Parallel computation Chains over nodes of a cluster. Parallel computation of log_likelihood within a node

KongfuCat · September 10, 2018, 5:17pm

Dear Stan Team,
I am working on a larger Dataset of different Time series of experiments. Larger number of Observables the maximum calculation time on my of 8days cluster runs out. I would like to profile whether my assumptions about the time spend calculation the likelihood is the bottleneck of my stan model (since there are many data points and each of it requiring some matrix inversion, multiplications etc…). It is mathematical obvious that one could parallelize those for loops over each time trace to different CPUs while calculating each chain on a different node.

Are there any Helloworlds or Tutorials for those issues? I haven t found a helping documentation for manipulating the c++ code of stan model.
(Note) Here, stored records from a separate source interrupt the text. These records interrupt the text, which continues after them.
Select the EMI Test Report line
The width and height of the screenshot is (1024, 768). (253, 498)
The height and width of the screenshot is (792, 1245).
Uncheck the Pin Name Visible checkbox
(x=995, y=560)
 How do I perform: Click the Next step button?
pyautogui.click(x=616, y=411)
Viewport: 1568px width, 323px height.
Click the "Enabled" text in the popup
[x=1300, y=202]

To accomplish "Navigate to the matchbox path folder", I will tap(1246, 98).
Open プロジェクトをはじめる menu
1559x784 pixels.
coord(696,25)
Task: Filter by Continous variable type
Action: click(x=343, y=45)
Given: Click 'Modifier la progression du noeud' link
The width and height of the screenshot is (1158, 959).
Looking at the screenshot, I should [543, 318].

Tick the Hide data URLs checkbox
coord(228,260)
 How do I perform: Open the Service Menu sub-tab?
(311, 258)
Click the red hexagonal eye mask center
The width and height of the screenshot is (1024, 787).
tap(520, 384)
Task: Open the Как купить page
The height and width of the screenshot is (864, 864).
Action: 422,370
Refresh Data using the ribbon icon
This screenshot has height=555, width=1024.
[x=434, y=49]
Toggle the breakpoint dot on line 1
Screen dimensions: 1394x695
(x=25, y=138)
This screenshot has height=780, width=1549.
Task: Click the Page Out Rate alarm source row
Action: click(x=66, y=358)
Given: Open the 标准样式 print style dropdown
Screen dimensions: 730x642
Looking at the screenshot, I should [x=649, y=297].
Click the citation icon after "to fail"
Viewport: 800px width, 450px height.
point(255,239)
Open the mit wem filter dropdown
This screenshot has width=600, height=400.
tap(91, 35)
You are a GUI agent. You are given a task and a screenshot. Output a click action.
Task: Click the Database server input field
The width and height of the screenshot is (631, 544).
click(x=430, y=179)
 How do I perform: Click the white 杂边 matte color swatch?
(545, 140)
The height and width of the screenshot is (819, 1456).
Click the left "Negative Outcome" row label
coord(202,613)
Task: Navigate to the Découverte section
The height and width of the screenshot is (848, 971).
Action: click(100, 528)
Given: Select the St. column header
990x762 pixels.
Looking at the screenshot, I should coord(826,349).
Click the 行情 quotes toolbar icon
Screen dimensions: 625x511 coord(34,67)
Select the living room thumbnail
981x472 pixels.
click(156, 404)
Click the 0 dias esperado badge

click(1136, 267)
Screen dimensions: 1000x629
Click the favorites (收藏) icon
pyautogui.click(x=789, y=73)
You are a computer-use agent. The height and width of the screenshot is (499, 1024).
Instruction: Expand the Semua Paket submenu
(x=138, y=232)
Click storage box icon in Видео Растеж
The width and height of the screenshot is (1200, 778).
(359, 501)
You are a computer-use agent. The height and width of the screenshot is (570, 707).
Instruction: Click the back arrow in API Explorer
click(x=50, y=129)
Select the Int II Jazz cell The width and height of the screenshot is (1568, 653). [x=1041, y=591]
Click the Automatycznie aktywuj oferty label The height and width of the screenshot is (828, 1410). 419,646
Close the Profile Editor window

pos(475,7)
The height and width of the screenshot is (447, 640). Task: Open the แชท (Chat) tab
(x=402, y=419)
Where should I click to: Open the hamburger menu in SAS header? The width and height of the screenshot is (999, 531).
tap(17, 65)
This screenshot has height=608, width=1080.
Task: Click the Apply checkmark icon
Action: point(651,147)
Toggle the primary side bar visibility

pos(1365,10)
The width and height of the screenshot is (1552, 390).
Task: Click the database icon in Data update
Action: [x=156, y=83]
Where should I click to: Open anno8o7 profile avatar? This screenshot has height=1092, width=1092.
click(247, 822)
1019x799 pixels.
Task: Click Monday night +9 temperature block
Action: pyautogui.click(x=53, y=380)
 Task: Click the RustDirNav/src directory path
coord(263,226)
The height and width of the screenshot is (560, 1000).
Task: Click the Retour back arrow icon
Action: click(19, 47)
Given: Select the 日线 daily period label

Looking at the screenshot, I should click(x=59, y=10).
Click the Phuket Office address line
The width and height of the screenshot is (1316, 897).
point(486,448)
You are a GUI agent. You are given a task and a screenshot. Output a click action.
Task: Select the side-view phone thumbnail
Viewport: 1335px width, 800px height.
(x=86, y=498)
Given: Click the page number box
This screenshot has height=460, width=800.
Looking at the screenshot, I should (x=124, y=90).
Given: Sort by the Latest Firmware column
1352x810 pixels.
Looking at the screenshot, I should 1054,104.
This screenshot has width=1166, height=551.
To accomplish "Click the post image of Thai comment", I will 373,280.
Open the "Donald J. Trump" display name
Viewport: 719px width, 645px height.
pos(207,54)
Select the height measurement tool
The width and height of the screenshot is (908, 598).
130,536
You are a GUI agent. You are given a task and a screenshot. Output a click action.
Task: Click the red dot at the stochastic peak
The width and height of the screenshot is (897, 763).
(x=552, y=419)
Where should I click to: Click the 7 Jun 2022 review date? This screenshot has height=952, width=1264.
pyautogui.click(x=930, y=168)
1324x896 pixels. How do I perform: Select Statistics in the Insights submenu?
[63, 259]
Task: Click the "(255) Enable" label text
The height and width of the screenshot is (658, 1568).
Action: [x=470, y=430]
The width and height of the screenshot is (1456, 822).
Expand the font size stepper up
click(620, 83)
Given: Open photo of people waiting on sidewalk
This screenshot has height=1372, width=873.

The pystan stanc function delivers me some c++ code for some class but I don t really find a starting point to understand this class.

Especially where do I find some main function in which I can retrace the Programmblocks like the model{}and the transformed Parameterblock{}?

Where do I find of the C++ code which distributes the chains to different cores which I would like to change to distribute over nodes of the cluster?

Are there ways yet, to calculate the trajectory on the parameter space in parallel for a model with Hidden State space properties… such as Hidden Markov or a Kalmann filter?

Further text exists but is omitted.